Somalia and its people need support from the international community.
All attempts must be made to ensure that such support puts Somali women into consideration as the glue holding their war-ravaged nation. Such international support can be used as an effective means to avert gender marginalization through reversing gender discrimination. In other words, the international community needs to ensure that its financial and technical support not only reaches Somali women as recipients but also builds and bolsters their capacities and their organizations (women's organizations) all over Somalia. Somali diaspora also do have role to play by participating in the reconstruction of their former homelands and helping to transform the gender relations in Somalia. Networks and linkages between women activists and Somali diaspora communities are already in place and only need to be expanded to sustain the activities of women activists back in Somalia and the engagement of members of Somali diaspora in their homeland. International bodies can play a role to facilitate the connection and networking between the two groups through forums, research and fund-raising events.
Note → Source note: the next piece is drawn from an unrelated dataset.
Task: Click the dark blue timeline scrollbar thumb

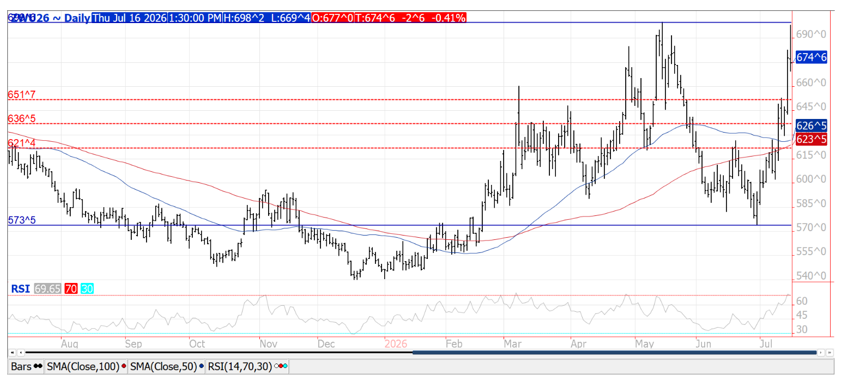Action: pyautogui.click(x=615, y=353)
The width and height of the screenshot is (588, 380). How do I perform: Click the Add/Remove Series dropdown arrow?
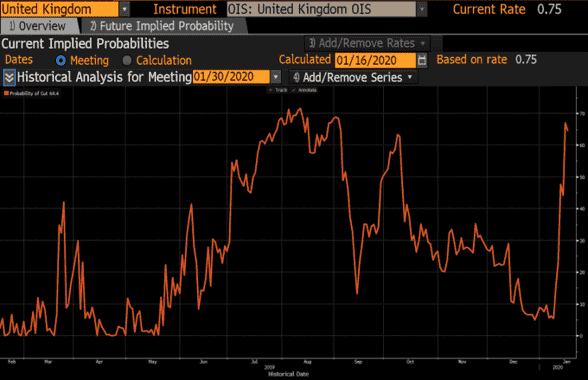tap(410, 77)
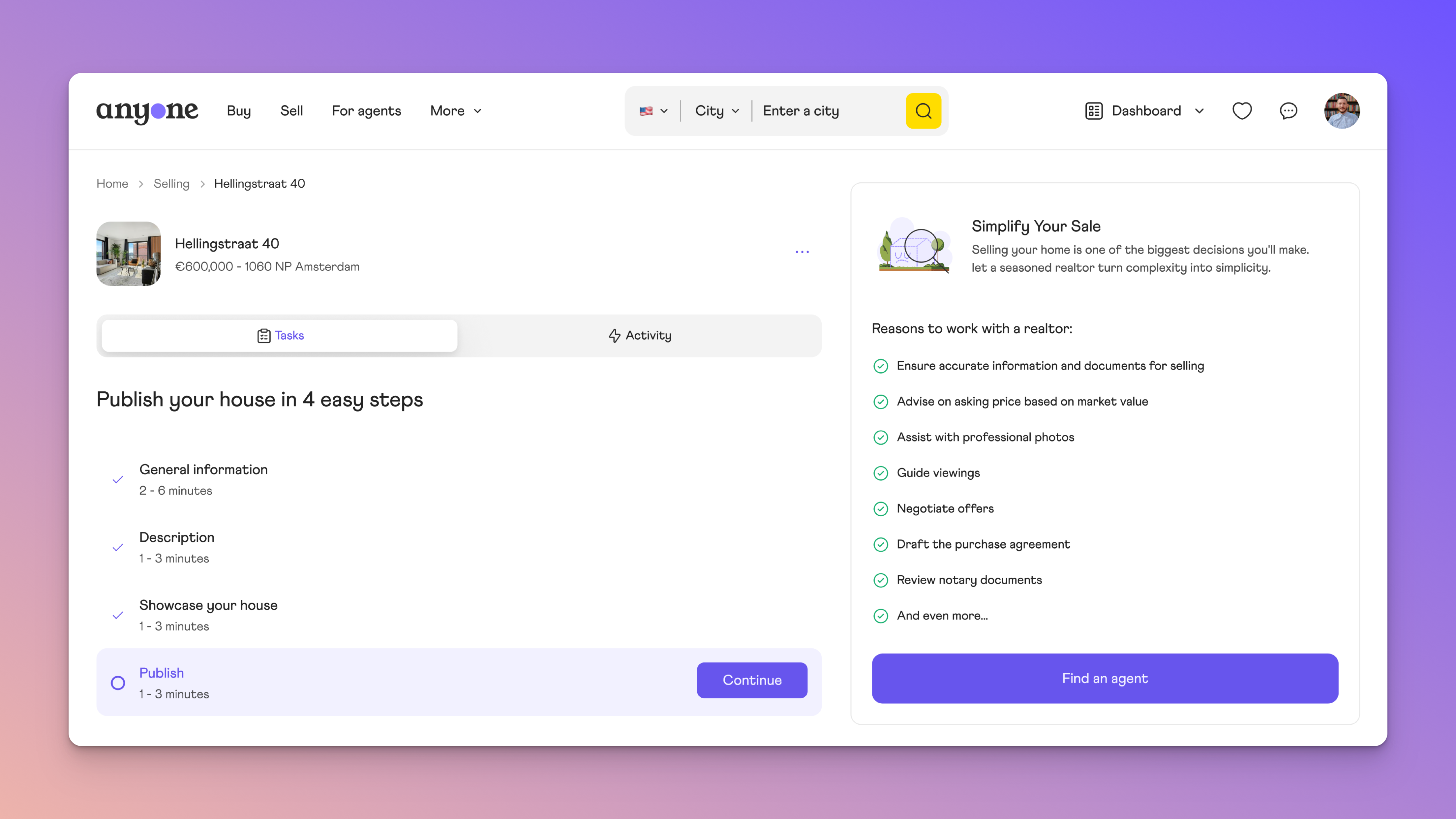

Finally, Somali women remain very under-researched group. There is need for more research to learn more about the important role they play for their families, communities, peace-building, recovery and overall in their war-ravaged nation. To overcome the scarcity of literature on their experiences and efforts, there is need to establish think tanks and research institutes that focus on gender issues inside Somalia and in the Somali Diaspora. Research institutes in the global North can then collaborate with Somali researchers inside and outside of Somalia to carry out specific research that explores gender issues in Somalia and in the Somali Diaspora. It is only through a joint knowledge production process, that policy-makers and the future post-conflict leadership in Somalia will be able to recognize the fundamental importance of Somali women as important peace and development actors.